Much of the book is critical of what the Empire did -- robbing the Spanish, aggressively trading in slaves, using private and public spheres to "develop" colonies, massacring natives (usually black) with modern technology, etc. In fact, I kept reading chapter by chapter wondering when the apologia was coming, or indeed if one was possible. But for all the blunt condemnation, Ferguson's essential "positive" take on empire comes at the very end: sure, the Empire did some nasty things and made life miserable for many people, but the other empires that would have happily superceded the British (French, Russian, Belgian, German, Japanese) would have made life immeasurably worse -- witness the French in Indochina, Russia in Poland, Belgium in the Congo, Germans in their African possessions, and Japan just about everywhere. Which leads to another oddity I had never thought of. According to Ferguson, the choices faced by the colonies was not Britain or national independence, it was Britain or another imperial power. That was the real tension.
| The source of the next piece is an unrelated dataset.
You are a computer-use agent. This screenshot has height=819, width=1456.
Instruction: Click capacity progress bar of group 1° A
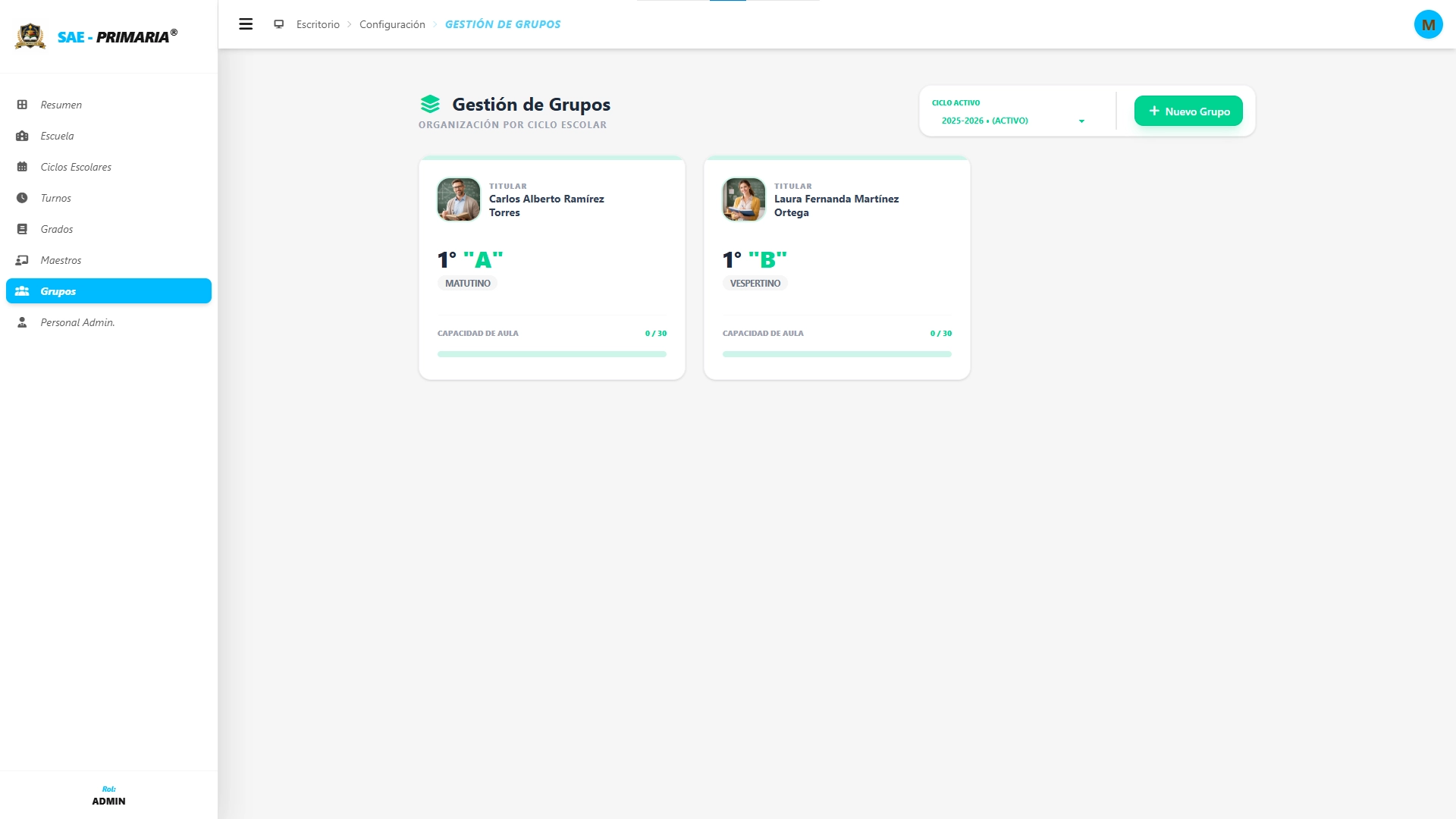pos(551,354)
In addition, British rule meant the presence and influence of civil law, private property, representative government, some degree of intellectual tolerance, anti-slavery, individualism, free trade, capital investment, and religious pluralism. None of this was perfect, Lord knows the British did not grant any or all of these to its colonies; but it was there, and was especially evident when these colonies became independent in the 1950s and 1960s. Former British colonies were much more likely than others to resemble the mother country, and that was a good thing compared to the murderous Third World communist regimes. No other empire left this residue.
Perhaps I expected too much from the book, looking naively for an imperial apologia; indeed, as an American historian woefully ill-informed about so much in Ferguson's book, I should have been more guarded in my expectations. But the apology is there, albeit an odd one, that the world had two choices: British-installed misery or really miserable misery installed by another power. And the implications for America are made clear; Ferguson calls on the USA to "step up" and embrace its world power as Britain did. Coincidently, I noticed that Max Boot is calling for an American Colonial Office modeled along British imperial lines in today's Weekly Standard. Imperialism is ugly, but American imperialism is preferable to anyone else's; American institutions and mores will someday help other nations (Iraq, Liberia, Iran perhaps?) stand on their own and disavow tyranny. In that, empire is not devilish but welcome.